Among women in the general population, studies consistently report a stronger protective effect of surgical versus natural menopause on breast cancer risk, especially if performed at an early age (i.e., prior to age at which natural menopause would be expected to occur) and with increasing time since surgery [211]. Most studies have reported that an oophorectomy performed after natural menopause does not protect against breast cancer risk [10, 5, 9, 2]. Premenopausal oophorectomy may affect breast cancer risk by reducing lifetime exposure to circulating ovarian hormones. In the large analysis of 13 prospective cohort studies of postmenopausal women (which included a subset of the women included in the current analysis), the authors reported that bilateral oophorectomy was associated with lower testosterone levels and no difference in estradiol or estrone levels, but no distinction was made regarding the timing of oophorectomy (e.g., before or after natural menopause) [12]. More recently, Gaudet et al. reported a significant reduction in breast cancer risk with oophorectomy, irrespective of the timing of surgery [11]. Similarly, a study conducted among women at high risk due to an inherited BRCA mutation reported a significant protective effect of oophorectomy on breast cancer risk even when performed after natural menopause [13]. To our knowledge, the effect of timing of oophorectomy on sex hormone levels has never been evaluated.

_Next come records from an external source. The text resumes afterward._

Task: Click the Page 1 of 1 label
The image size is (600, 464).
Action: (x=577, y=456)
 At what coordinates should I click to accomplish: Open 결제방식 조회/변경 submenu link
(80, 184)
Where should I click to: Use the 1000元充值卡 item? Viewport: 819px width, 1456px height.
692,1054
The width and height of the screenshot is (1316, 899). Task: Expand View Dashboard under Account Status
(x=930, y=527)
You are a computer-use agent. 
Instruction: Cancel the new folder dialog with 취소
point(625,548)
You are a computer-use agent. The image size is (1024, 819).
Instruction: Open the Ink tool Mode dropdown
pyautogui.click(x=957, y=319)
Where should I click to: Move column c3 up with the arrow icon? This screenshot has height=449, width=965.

Thus, the goal of the current study was to evaluate the relationship between timing of oophorectomy in relation to menopause (i.e., natural menopause vs. a bilateral oophorectomy during premenopause or following natural menopause) and plasma concentrations of estrogens, androgens, prolactin, and sex hormone binding globulin (SHBG). We studied 2,251 postmenopausal women (who were not using hormone therapy [HT]) from the Nurses’ Health Study (NHS). In addition, we evaluated the relationship between a simple hysterectomy and circulating sex hormone levels in postmenopausal women by timing of surgery (during premenopause vs. postmenopause).

Materials and Methods

Study Population

The NHS was established in 1976 among 121,700 US female registered nurses, ages 30 to 55 years. All women completed an initial questionnaire and have been followed biennially by questionnaire to update exposure status and disease diagnoses. Data have been collected on numerous reproductive, hormonal, and other factors including parity, HT use, tubal ligation, and family history of cancer.

From 1989 to 1990, 32,826 NHS participants (ages 43–70 years) provided blood samples and completed a short questionnaire [14]. Women arranged to have their blood drawn and shipped on ice, via overnight courier, to our laboratory, where it was separated into plasma, red blood cell, and white blood cell components. From 2000 to 2002, we collected a second blood sample from a subset of these women (n = 18,743 women, ages 53–80 years, and >98 % postmenopausal) using the same protocol as in the original collection [15]. Since collection, samples have been stored in monitored liquid nitrogen freezers. These studies were approved by the Committee on the Use of Human Subjects in Research at the Brigham and Women’s Hospital (Boston, MA).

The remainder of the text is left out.